Numerous high-profile prospects unfortunately had to deal with prank calls during the 2025 NFL Draft. But when it comes to the most prominent example regarding new Cleveland Browns quarterback Shedeur Sanders, Mike Florio believes that the NFL was partly to blame.
The likes of Abdul Carter, Mason Graham, Tyler Warren, Kyle McCord, Chase Lundt, and Josh Conerly Jr., and Isaiah Bond all reported receiving their own respective prank calls. But given just how far Shedeur Sanders fell in the draft compared to where most expected him to be selected ahead of time, his call was perhaps the most cruel of them all.
The NFL quickly determined that Jax Ulbrich, the son of Falcons’ defensive coordinator Jeff Ulbrich, was the one behind the Shedeur Sanders call, while the other calls are still being investigated by the NFL.

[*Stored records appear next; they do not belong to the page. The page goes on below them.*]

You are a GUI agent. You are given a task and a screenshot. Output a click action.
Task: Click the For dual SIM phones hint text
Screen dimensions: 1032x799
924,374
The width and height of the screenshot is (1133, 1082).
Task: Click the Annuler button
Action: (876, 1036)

During an appearance on the Rahimi & Harris Show on 670 The Score in Chicago on Wednesday, Mike Florio discussed how the NFL can avoid this kind of situation in the future.
In particular, he went into detail about how the NFL sent out two rounds of e-mails with the contact information of a number of NFL draft prospects. One of the e-mails featured just Sanders’ number, which he claims was, perhaps mistakenly, sent to everyone who gets the league-wide daily transaction report.
“The NFL has responsibility here,” said Florio. “And I already see at least one reporter on the NFL’s payroll pushing the idea that these numbers are sent out confidentially. And the team has to treat it confidentially. And there is no reason for the team to give this to the defensive coordinator. Not in this case. Because I have seen the two communications that went out. The first one was the confidential e-mail. And it wasn’t an e-mail, it was a memo, with the numbers of the 16 players who were at the draft, the 24 players who were participating virtually, and five other players who were apart of the international program who were present in Green Bay. It had their numbers.
“There was another e-mail that went out later that same day. It had one person’s number: Shedeur Sanders. It had his new number, which apparently was the right number to get through to him when the prank call went. That was an e-mail, and I have this e-mail, it was sent to the same list of recipients that get the daily transaction report that the NFL sends out to everyone. Pay no attention to whatever propaganda the NFL is going to put out there now through their in-house reporters. That e-mail went directly to Jeff Ulbrich. That’s how he got it. That’s on the NFL.
“And at the end of the day, when the NFL is trying to figure out how they prevent this in the future, there is one important way that you do it. You restrict it to a need-to-know range of people. Owner, GM, coach. No one else needs to have it. You can argue that only one person per team needs to have the phone numbers of the prospect. That’s what the NFL needs to do. They have culpability here.”
Florio does have a point. Having one representative from each team get prospects phone numbers seems more rational than sending it to multiple different people within an organization.
Prank calls have happened before, with current Eagles cornerback Cooper DeJean similarly being subjected to a prank call during the 2024 NFL Draft. So with that in mind, perhaps it should have been discussed by the NFL to send out emails to far fewer people last season before something of this magnitude came to be.
Either way, hopefully the NFL can find a solution to prevent this in the future.